Any patient who is considering ending their life because they have suffered from a chronic fatiguing, painful, neuropsychiatric illness like chronic Lyme disease and have not been able to get help needs to go outside their healthcare system if the system denies that the disease is real and treatable. This recently happened in Canada. It will likely soon happen in NY. If you or a family member or loved one suffers with a resistant or ‘unexplained chronic fatiguing, musculoskeletal, painful neuropsychiatric illness,’ whether it is called ‘chronic Lyme disease’ or not, then this Substack is for you.
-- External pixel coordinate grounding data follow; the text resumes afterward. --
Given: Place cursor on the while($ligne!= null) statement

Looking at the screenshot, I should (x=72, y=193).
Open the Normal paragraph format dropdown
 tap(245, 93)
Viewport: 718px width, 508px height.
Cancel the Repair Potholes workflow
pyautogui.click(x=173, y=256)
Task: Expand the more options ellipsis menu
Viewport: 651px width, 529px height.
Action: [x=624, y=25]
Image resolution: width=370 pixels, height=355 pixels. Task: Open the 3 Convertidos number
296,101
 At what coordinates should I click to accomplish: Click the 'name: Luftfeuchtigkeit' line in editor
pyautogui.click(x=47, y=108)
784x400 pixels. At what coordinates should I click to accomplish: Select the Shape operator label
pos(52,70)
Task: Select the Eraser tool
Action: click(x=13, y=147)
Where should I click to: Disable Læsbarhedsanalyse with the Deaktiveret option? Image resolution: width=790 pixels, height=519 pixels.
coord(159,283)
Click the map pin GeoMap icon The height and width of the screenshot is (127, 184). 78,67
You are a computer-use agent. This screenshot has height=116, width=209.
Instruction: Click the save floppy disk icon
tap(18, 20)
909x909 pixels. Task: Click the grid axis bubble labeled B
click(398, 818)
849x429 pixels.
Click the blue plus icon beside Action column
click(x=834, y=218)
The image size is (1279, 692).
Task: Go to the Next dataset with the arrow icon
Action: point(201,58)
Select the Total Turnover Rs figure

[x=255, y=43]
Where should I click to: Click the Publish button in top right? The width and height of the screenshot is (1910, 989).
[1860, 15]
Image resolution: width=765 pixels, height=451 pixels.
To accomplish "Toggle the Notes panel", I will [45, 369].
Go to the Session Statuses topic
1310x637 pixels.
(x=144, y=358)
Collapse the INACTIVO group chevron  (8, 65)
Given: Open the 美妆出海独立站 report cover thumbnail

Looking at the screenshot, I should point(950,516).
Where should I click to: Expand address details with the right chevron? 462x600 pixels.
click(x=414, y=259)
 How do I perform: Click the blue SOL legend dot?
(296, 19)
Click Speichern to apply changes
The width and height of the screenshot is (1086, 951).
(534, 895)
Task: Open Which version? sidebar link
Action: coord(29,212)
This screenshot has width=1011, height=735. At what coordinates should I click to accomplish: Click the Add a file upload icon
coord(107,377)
The full protocol on how to diagnose and treat chronic Lyme and associated diseases can be found in our publications.

As opposed to the recent Canadian broadcast that claims that ‘chronic Lyme disease is not medically recognized,’ the medical literature and experience of doctors in the trenches says otherwise. And dysfunctional medical politics are not just affecting celebrities like Justin Timberlake (who I loved in Palmer, if you have not seen this movie).

[From: https://www.eonline.com/news/1427963/justin-timberlakes-first-performance-sharing-lyme-disease-diagnosis]

Justin Timberlake has everything to live for. Do you really think he is making this up? Lyme disease is in epidemic proportion worldwide and is the ‘great imitator.’ Before considering taking your life or having someone with chronic Lyme consider such extreme measures, please speak to them about dapsone combination therapy and the MSIDS model. After 41 years’ experience seeing over 13,000 chronically ill patients, there are answers and hope. True hope. I have seen this myself. Many times. Let’s not let poor, uninformed reporting and dysfunctional medical politics shorten a precious human life whose gifts may enrich not only themselves but the world around them.